** Opening Excerpted text block **

On Hospitals in Ships Redux

In 2010, I posted a piece on hospital ships. There I wrote that the first purpose-built American hospital ship was USS Relief  (AH-1), laid down in 1917. As it turns out, Relief was the first Navy hospital ship so constructed. The Army was well ahead of the Navy in this particularly nautical undertaking, as I’ll explain below.

The Navy’s first hospital ship was the legendary USS Red Rover, a sidewheeler that served the Confederacy as a barracks ship for a year before she was captured by Union forces. It was the Army that converted her to hospital use and then operated her for about a year until Congressional legislation required the transfer of the “Western Gunboat Fleet” (Red Rover actually mounted a 32 pounder gun and was expected to support military operations on the Mississippi if necessary) to the Navy. She was commissioned into the Navy on 26 December 1862, and her medical staff of doctors and nurses served with distinction until the end of the war.

Now comes the news (to me) that the truly first American purpose-built hospital ship was actually created by the Army! This revelation arrived in my inbox this morning in the form of a pretty comprehensive article in the on-line news feed gCaptainReferred to as a Hospital Transport, the ship – named after the 12th Surgeon General of the Army, J K Barnes – was described at the time as “the best adapted ship for the purpose, ever fitted up in this country” (Medical and Surgical Reporter, Vol X11 [Jan-Jul 1865], p 217). She apparently was put into service in 1864.

The Army briefly operated a hospital ship (USAHS Relief) in the Spanish American War, but none in support of the 2,000,000 doughboys who fought and served in Europe in World War I, though troops clearly were transported across the English Channel in large numbers. Navy hospital ships and Army and commercial transports brought the soldiers home. In World War II, however, the Army Transport Service had responsibility for 25 hospital ships – used mainly to transport sick and wounded troops from in-theater to rear-area hospitals or to the United States. Since then, only the Navy has operated hospital ships for the U.S. All Navy hospital ships are fully equipped to care for major surgical cases rather than as transporters – that function having been absorbed by Air Force flying ICUs and air transporters.

Worth pondering: a Navy insider tells me, though I’ve not confirmed this, that officials would like to get rid of  T-AH-19 USNS Mercy and T-AH-20 USNS Comfort with their 8 fully equipped operating suites and 1000 bed capacities, even as Mercy embarks on Pacific Partnership 18, a soft power / medical diplomacy mission to several nations in the Indo-Asia-Pacific region. In this day and age of dangerous outlaw non-state and state actors, are big white ships with red crosses simply too tempting as targets?

** Closing Excerpted text block **

**Work item**
According to the piece on hospital ships, on what date was Red Rover commissioned into the Navy? Nothing in the listing is required to complete the work here.

** Opening Information shown block **

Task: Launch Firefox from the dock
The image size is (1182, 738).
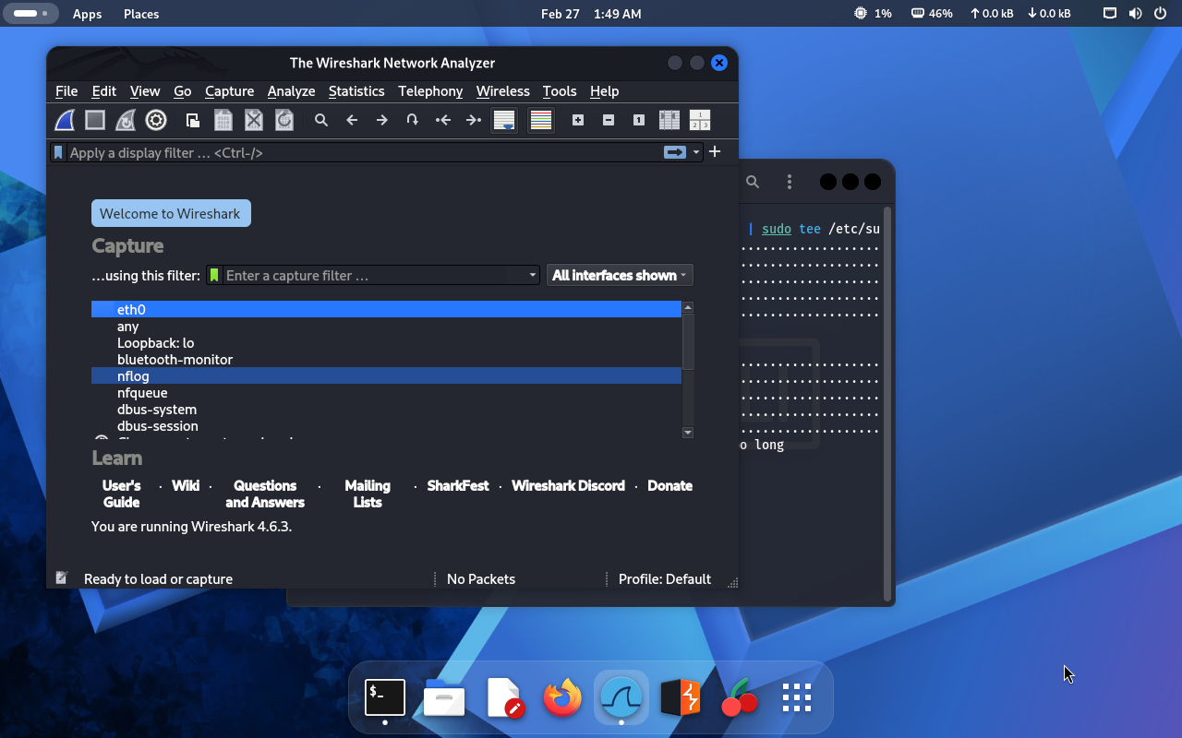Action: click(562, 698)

** Closing Information shown block **
** Opening Information shown block **

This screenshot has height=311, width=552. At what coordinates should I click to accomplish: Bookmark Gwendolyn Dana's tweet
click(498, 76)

** Closing Information shown block **

**Answer section**
26 December 1862